» **What you will do**:
The expected output is every entry below, exact in every character.

##############################

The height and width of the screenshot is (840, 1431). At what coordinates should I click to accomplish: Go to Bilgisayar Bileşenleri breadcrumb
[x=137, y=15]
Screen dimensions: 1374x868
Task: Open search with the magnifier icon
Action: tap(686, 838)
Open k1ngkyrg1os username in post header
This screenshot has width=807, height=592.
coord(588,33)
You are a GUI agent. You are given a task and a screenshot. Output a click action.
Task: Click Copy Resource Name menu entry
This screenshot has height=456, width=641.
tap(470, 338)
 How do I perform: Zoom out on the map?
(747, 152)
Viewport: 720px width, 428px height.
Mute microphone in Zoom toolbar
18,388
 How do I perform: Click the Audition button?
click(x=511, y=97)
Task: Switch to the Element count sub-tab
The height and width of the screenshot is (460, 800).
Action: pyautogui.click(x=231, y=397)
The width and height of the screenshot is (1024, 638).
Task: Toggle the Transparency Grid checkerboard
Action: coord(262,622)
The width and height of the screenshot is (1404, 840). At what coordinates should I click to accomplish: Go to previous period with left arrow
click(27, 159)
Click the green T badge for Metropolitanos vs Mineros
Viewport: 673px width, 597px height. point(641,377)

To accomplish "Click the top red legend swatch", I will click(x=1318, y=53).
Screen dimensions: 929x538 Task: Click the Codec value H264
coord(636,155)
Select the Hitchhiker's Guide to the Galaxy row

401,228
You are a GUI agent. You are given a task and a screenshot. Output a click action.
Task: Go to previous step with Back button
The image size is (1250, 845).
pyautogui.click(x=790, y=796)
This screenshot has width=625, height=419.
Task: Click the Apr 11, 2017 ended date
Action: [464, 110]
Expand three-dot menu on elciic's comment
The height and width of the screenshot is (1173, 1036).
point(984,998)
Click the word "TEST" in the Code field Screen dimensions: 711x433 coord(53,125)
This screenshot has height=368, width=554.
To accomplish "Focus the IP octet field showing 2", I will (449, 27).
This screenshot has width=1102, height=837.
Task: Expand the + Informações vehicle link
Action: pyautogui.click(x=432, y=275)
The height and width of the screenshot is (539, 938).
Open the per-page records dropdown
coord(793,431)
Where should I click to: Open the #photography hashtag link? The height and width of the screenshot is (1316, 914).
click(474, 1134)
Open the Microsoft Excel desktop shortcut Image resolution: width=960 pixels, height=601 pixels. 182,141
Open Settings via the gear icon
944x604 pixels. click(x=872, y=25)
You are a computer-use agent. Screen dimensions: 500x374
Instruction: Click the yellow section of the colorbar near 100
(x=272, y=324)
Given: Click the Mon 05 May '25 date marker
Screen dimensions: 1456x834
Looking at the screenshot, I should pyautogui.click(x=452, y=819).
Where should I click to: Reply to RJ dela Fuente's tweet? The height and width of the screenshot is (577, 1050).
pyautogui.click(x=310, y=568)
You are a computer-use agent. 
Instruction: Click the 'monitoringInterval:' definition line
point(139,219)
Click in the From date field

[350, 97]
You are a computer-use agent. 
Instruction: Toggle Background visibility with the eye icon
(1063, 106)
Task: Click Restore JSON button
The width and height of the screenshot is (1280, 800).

##############################

» **Solution to this exercise**:
The height and width of the screenshot is (840, 1431). At what coordinates should I click to accomplish: Go to Bilgisayar Bileşenleri breadcrumb
[x=137, y=15]
Screen dimensions: 1374x868
Task: Open search with the magnifier icon
Action: tap(686, 838)
Open k1ngkyrg1os username in post header
This screenshot has width=807, height=592.
coord(588,33)
You are a GUI agent. You are given a task and a screenshot. Output a click action.
Task: Click Copy Resource Name menu entry
This screenshot has height=456, width=641.
tap(470, 338)
 How do I perform: Zoom out on the map?
(747, 152)
Viewport: 720px width, 428px height.
Mute microphone in Zoom toolbar
18,388
 How do I perform: Click the Audition button?
click(x=511, y=97)
Task: Switch to the Element count sub-tab
The height and width of the screenshot is (460, 800).
Action: pyautogui.click(x=231, y=397)
The width and height of the screenshot is (1024, 638).
Task: Toggle the Transparency Grid checkerboard
Action: coord(262,622)
The width and height of the screenshot is (1404, 840). At what coordinates should I click to accomplish: Go to previous period with left arrow
click(27, 159)
Click the green T badge for Metropolitanos vs Mineros
Viewport: 673px width, 597px height. point(641,377)

To accomplish "Click the top red legend swatch", I will click(x=1318, y=53).
Screen dimensions: 929x538 Task: Click the Codec value H264
coord(636,155)
Select the Hitchhiker's Guide to the Galaxy row

401,228
You are a GUI agent. You are given a task and a screenshot. Output a click action.
Task: Go to previous step with Back button
The image size is (1250, 845).
pyautogui.click(x=790, y=796)
This screenshot has width=625, height=419.
Task: Click the Apr 11, 2017 ended date
Action: [464, 110]
Expand three-dot menu on elciic's comment
The height and width of the screenshot is (1173, 1036).
point(984,998)
Click the word "TEST" in the Code field Screen dimensions: 711x433 coord(53,125)
This screenshot has height=368, width=554.
To accomplish "Focus the IP octet field showing 2", I will (449, 27).
This screenshot has width=1102, height=837.
Task: Expand the + Informações vehicle link
Action: pyautogui.click(x=432, y=275)
The height and width of the screenshot is (539, 938).
Open the per-page records dropdown
coord(793,431)
Where should I click to: Open the #photography hashtag link? The height and width of the screenshot is (1316, 914).
click(474, 1134)
Open the Microsoft Excel desktop shortcut Image resolution: width=960 pixels, height=601 pixels. 182,141
Open Settings via the gear icon
944x604 pixels. click(x=872, y=25)
You are a computer-use agent. Screen dimensions: 500x374
Instruction: Click the yellow section of the colorbar near 100
(x=272, y=324)
Given: Click the Mon 05 May '25 date marker
Screen dimensions: 1456x834
Looking at the screenshot, I should pyautogui.click(x=452, y=819).
Where should I click to: Reply to RJ dela Fuente's tweet? The height and width of the screenshot is (577, 1050).
pyautogui.click(x=310, y=568)
You are a computer-use agent. 
Instruction: Click the 'monitoringInterval:' definition line
point(139,219)
Click in the From date field

[350, 97]
You are a computer-use agent. 
Instruction: Toggle Background visibility with the eye icon
(1063, 106)
Task: Click Restore JSON button
The width and height of the screenshot is (1280, 800).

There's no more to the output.